Data extracts =
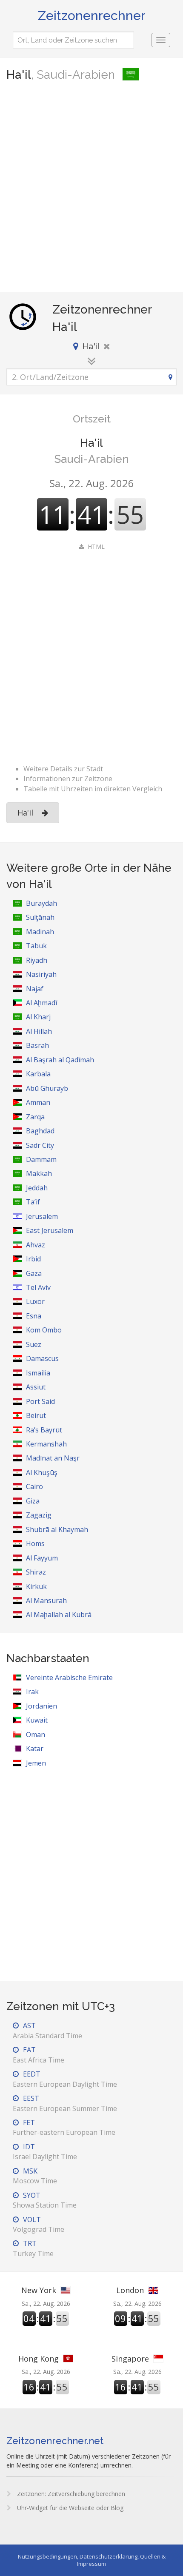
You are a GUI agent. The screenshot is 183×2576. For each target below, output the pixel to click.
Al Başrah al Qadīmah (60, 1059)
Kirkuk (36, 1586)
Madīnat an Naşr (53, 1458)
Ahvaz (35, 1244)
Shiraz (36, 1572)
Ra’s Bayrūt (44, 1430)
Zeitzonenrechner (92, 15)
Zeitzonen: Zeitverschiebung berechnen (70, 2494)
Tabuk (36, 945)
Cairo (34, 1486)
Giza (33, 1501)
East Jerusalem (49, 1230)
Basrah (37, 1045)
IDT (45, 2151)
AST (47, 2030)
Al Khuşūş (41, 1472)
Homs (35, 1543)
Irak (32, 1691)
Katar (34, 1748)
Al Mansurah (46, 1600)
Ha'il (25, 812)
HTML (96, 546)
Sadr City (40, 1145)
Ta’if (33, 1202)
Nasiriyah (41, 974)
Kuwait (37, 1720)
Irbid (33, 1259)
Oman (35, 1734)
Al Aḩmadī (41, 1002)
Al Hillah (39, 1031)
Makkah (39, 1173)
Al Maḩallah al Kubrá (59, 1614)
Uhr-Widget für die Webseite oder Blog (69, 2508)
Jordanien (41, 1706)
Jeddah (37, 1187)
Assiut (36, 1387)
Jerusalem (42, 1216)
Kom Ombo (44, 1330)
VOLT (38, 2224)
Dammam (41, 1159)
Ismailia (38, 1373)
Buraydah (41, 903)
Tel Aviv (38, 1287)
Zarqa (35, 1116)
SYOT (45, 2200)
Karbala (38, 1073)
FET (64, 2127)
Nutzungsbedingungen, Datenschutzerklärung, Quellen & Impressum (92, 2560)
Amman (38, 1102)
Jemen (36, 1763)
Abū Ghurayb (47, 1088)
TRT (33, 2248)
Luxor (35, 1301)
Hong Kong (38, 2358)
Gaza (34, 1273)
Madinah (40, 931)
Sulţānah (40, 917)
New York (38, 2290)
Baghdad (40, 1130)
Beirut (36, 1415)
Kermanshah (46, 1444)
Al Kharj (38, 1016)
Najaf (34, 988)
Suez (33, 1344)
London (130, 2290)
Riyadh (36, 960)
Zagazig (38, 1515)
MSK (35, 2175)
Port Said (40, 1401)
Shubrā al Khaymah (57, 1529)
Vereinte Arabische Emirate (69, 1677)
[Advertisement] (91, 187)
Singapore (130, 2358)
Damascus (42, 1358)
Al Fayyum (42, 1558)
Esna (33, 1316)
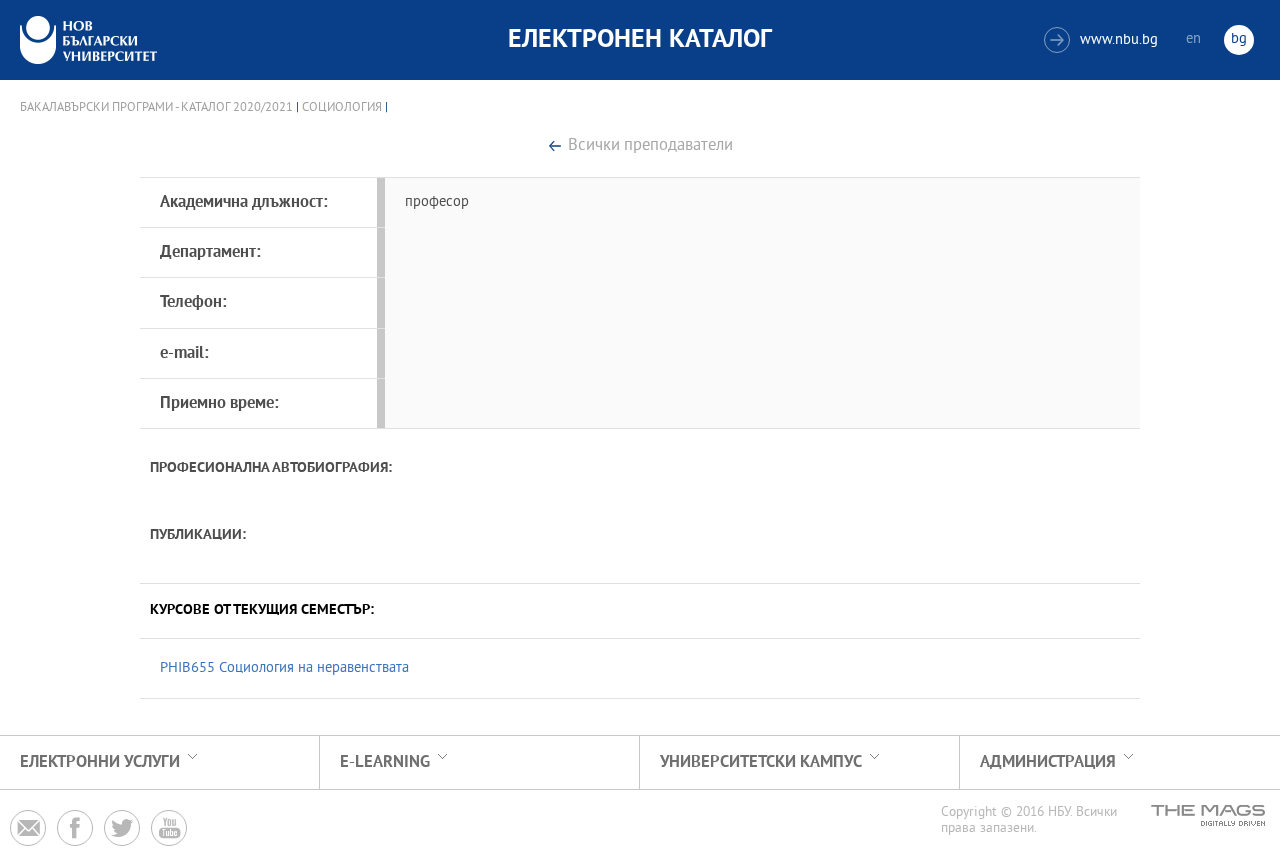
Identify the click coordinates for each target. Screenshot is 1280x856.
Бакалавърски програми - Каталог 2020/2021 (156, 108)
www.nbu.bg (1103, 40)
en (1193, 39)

* * *

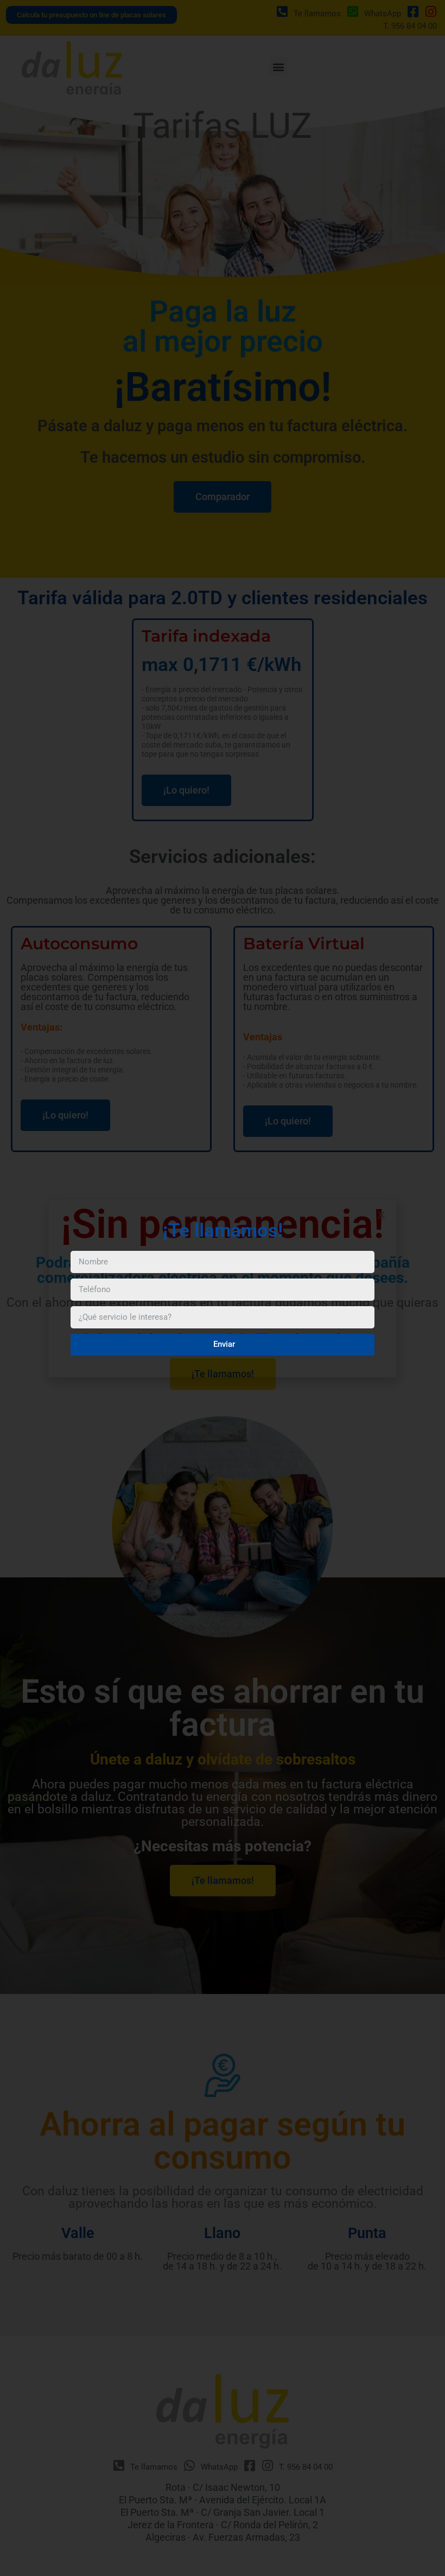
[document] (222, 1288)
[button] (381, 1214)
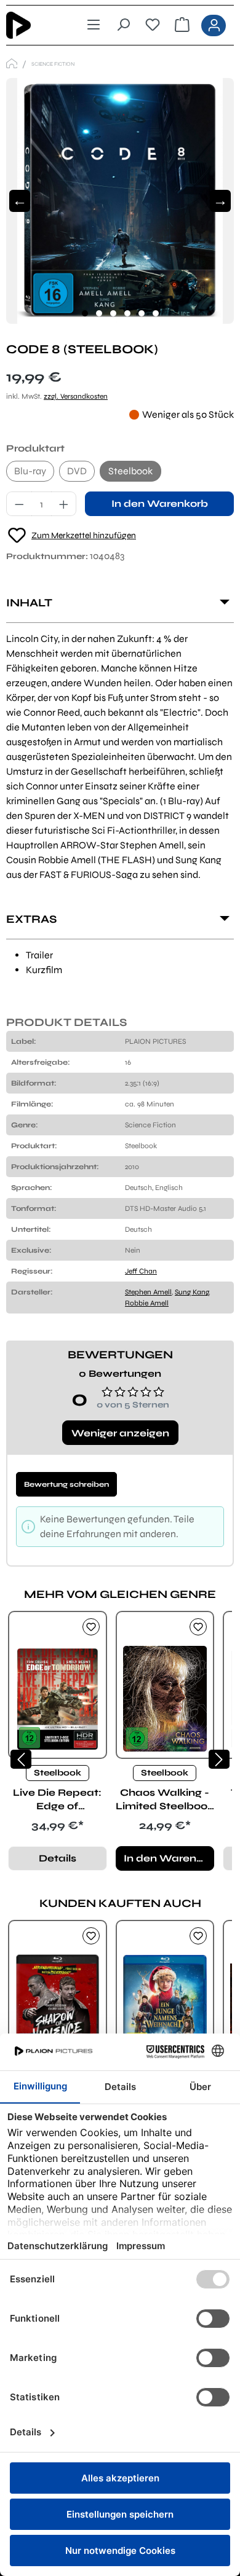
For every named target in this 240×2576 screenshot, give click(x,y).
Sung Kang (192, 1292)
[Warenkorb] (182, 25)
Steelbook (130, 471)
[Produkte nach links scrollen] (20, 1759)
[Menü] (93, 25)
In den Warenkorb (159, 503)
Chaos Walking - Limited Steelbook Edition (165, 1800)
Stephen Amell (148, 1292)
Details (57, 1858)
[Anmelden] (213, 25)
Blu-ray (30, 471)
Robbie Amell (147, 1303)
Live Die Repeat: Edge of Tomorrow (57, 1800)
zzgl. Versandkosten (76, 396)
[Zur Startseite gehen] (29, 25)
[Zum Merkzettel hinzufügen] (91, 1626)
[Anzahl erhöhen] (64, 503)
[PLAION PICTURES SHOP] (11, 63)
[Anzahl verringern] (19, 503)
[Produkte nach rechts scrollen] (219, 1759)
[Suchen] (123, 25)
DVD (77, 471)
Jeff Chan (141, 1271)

Your goal = Sift through the entries and copy every line with "Produkte".

Result of the exercise =
[Produkte nach links scrollen] (20, 1759)
[Produkte nach rechts scrollen] (219, 1759)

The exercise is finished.